For the fixed point iteration method; re-arranging method, how can I describe ho the iterative formula works?
The fixed point iteration method is an unsystematic method of solving a frequently complex equation by iteration.
The advantage of the method is its simplicity. We do not need to calculate the first or higher derivative. Thus it would work even with tabular functions. Another advantage, which is common to most iterative methods, is that it is self correcting. If a minor calculation error is made, it will still converge to the correct answer at the end.
The disadvantage of the method is that it is unsystematic. We do not know if it will converge to a solution, and if it does, which solution. The way to obtain different solutions is to rearrange the iterative formula. Sometimes by rearranging, a different solution can be obtained.
For more information, see:
http://en.wikipedia.org/wiki/Fixed_point_iteration
Post if you need clarifications.
How can I say that the re-arranging method is less efficient with using the iterative formula than the Newton - Raphson Method?
The fixed point iteration method is less efficient (in general) because the efficiency is undefined and problem dependent.
The Newton-Raphson method depends on the derivative of the function. With very few exceptions, such as near asymptotes, convergence is second-order. In most cases, the number of digits of accuracy doubles with each iteration.
With fixed-point iteration, convergence is not even guaranteed, and not rapid, unless it "happens" to coincide with the Newton-Raphson formula.
In the fixed-point iteration method, the re-arranging technique is used to find a solution to a given equation in the form of x = g(x), where g(x) is a function. The concept behind this approach is to start with an initial guess for the solution and then iteratively improve the guess until it converges to the desired solution.
To describe how the iterative formula works, follow these steps:
1. Start with an initial guess value for x, denoted as x₀.
2. Apply the function g(x) to the initial guess, which gives g(x₀).
3. Update the guess value by assigning the result of g(x₀) back to x. This becomes the new guess, denoted as x₁: x₁ = g(x₀).
4. Repeat steps 2 and 3, using the latest guess value xᵢ to calculate the next guess xᵢ₊₁: xᵢ₊₁ = g(xᵢ).

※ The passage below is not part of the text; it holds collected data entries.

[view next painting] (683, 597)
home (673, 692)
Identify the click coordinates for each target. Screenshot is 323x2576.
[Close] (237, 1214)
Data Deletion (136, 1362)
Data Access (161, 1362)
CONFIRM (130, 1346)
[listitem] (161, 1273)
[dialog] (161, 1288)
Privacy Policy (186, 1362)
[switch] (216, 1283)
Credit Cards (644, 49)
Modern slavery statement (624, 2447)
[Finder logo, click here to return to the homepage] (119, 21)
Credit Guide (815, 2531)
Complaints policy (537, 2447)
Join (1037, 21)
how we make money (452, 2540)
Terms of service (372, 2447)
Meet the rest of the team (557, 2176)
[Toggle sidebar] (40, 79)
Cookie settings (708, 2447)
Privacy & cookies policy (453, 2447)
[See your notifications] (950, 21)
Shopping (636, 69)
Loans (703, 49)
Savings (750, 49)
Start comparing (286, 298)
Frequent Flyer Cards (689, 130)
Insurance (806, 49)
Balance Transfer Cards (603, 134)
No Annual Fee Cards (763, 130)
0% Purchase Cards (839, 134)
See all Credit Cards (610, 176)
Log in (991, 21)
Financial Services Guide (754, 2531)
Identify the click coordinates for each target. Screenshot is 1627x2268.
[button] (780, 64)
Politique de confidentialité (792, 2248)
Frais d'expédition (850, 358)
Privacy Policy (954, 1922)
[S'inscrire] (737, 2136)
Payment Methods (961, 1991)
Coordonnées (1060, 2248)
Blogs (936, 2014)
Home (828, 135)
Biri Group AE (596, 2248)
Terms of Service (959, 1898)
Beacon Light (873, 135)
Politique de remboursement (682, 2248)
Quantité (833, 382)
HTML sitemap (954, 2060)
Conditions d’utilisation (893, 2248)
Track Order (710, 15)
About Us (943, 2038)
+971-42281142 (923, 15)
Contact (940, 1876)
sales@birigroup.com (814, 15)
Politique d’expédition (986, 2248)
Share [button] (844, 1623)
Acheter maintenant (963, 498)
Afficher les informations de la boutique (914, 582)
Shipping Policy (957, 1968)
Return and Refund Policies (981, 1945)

5. Continue this process iteratively, calculating x₃, x₄, x₅, and so on, until the desired level of accuracy or the convergence criteria is met.
The iterative formula xᵢ₊₁ = g(xᵢ) allows you to update the guess value by plugging in the previous guess into the function g(x). This process continues until the sequence of guesses converges to the solution of the equation, meaning that successive guesses become increasingly close to each other.
It's important to note that for the method to work, the function g(x) must be chosen carefully to ensure convergence and meet certain conditions, such as being continuous and differentiable in a given interval. Additionally, the initial guess should be reasonably close to the actual solution for efficient convergence.